The device is indicated for use by dental technicians in the construction of custom made all ceramic restorations for anterior and posterior location.

BruxZir® Esthetic blanks are zirconia milling blanks used for the production of highly esthetic zirconia dental restorations. The high esthetics and high strength of BruxZir® Esthetic restorations make them viable for use in all regions of the mouth. The manufactured dental restorations are made utilizing a CAD/CAM system for design and manufacture. The designed and manufactured dental restorations are then sintered at a high temperature. BruxZir® Esthetic blanks are available in white, bleach, and pre-shaded varieties that can be easily adjusted to match the final shade.

The device is indicated for use by dental technicians in the construction of custom made all ceramic restorations for anterior and posterior location. Contraindication: This device is contraindicated for dental restorations greater than 3-units in length.

BruxZir® Radiant are zirconia milling blanks used to produce highly esthetic zirconia dental restorations. The high esthetics and high strength of BruxZir® Radiant restorations make them viable for use in all regions of the mouth. The manufactured dental restorations are made utilizing a CAD/CAM system for design and manufacture. The designed and manufactured dental restorations are then sintered at a high temperature. BruxZir® Radiant Blanks are available in 6 shades, Brite, White, 100, 200, 300, 400, that can be easily adjusted to match the final shade.
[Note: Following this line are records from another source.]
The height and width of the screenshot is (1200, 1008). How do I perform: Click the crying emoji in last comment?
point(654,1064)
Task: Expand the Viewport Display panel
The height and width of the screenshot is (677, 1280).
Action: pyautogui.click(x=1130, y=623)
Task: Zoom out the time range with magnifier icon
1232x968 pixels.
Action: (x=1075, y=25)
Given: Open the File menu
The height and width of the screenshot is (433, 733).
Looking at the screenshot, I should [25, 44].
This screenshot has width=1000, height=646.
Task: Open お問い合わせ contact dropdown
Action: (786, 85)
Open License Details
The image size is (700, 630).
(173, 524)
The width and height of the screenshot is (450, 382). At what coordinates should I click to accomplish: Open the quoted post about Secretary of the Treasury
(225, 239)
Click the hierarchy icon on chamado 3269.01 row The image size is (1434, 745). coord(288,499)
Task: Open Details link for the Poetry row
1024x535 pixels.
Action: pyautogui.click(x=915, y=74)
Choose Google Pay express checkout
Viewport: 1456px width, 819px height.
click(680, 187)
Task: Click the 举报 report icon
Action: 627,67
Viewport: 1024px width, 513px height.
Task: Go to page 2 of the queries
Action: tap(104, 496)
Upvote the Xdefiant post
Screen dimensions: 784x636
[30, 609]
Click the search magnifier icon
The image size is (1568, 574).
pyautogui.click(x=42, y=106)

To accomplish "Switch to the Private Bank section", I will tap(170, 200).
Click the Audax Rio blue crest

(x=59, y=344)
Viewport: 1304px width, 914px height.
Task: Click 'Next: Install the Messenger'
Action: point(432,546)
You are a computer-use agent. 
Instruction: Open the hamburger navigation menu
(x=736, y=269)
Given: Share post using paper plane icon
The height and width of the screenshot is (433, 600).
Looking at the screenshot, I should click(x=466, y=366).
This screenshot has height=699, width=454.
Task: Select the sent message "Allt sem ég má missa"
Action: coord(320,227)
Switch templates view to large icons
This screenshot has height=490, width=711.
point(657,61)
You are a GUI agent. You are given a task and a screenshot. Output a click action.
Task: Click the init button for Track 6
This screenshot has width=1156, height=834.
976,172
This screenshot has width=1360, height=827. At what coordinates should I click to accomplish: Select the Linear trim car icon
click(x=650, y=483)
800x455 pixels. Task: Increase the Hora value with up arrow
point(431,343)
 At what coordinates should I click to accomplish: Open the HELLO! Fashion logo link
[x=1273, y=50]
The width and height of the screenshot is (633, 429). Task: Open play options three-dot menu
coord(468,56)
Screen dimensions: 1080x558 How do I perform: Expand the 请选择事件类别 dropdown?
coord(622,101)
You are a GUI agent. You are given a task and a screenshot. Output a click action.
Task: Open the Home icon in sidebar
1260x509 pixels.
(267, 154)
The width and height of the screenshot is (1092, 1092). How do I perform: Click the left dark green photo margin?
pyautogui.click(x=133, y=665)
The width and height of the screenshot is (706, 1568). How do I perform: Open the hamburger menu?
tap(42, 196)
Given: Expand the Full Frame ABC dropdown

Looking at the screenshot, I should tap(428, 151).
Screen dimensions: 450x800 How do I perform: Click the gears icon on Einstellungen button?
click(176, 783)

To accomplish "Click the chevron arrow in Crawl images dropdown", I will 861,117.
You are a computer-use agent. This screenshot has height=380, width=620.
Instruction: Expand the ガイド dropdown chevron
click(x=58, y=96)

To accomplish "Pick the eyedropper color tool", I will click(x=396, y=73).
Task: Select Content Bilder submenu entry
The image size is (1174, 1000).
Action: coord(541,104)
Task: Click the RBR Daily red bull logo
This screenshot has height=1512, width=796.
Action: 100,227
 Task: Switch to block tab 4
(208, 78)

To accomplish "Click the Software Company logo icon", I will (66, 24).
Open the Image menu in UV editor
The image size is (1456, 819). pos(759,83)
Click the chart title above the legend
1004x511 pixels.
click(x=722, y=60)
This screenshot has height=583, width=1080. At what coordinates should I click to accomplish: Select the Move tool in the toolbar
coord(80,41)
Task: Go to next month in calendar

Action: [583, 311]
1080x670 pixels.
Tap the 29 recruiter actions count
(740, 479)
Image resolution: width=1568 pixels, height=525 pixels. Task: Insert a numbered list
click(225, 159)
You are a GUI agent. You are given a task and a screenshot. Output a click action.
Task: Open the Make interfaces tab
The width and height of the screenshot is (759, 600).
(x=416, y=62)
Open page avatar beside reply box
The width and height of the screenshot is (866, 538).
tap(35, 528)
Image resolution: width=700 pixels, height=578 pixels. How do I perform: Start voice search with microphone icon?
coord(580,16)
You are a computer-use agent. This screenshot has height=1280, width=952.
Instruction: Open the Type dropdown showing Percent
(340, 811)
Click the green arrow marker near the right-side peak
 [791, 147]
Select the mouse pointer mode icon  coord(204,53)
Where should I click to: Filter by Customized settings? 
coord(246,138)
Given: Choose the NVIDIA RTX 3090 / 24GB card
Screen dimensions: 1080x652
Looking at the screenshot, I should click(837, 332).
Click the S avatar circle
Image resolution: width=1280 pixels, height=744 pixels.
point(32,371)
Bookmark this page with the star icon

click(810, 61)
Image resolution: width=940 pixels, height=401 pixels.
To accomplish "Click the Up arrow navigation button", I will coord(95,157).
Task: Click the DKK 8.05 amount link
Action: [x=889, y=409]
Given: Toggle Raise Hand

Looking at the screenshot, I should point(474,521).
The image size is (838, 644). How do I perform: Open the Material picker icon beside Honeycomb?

CloudPoint FastDesign Chairside is intended as an aid to the restoration of chewing function in partially or fully edentulous mandibles and maxillae. CloudPoint FastDesign Chairside is intended for use by a dental practitioner or dental laboratory staff for designing the patient-matched component of a two-piece hybrid dental implant abutment. The resulting abutment design is intended to be used by the manufacturer of an endosseous dental implant to create the final device.

CloudPoint FastDesign Chairside (also known as FastDesign), is a software suite intended to be used by trained dental practitioners or dental laboratory staff to design the patient-matched component of a two-piece hybrid dental implant abutment. A titanium base-type abutment and hybrid abutment-crown component are combined to make the two-piece hybrid dental implant abutment. The software allows a dental practitioner or dental laboratory staff to design the matching dental abutment based on imported scan data containing topographical characteristics of the patient's dentition. The resulting abutment design will be exported to a remote milling machine to make the final device. CloudPoint FastDesign Chairside, is restricted to be used with 510(k) cleared abutment systems. The software includes design parameters from the 510(k) cleared abutment systems such as maximum and minimum dimensions (e.g., abutment post height, gingival height, angulation, gingival margin diameter, etc.). CloudPoint FastDesign Chairside designs the endosseous dental implant abutment under the directions of a clinical professional and maintaining accordance to the requirements of the compatible 510(k) cleared abutment systems with cleared design parameter size ranges.

Obsidian® NOW is used to fabricate ceramic dental prosthesis in the nature of crowns for posterior and anterior applications using CAD/CAM technology. The block is processed through dental laboratories or by dental professionals.

Obsidian® NOW is a fully crystallized lithium disilicate glass-ceramic block that can be milled to produce dental restorations using CAD/CAM technology. The block is intended to be used for fabricating monolithic restorations such as full contour crowns without requiring any additional crystallization prior to placement. The milling block is offered in the commonly used VITA® Classical and Chromascop® Bleach shades.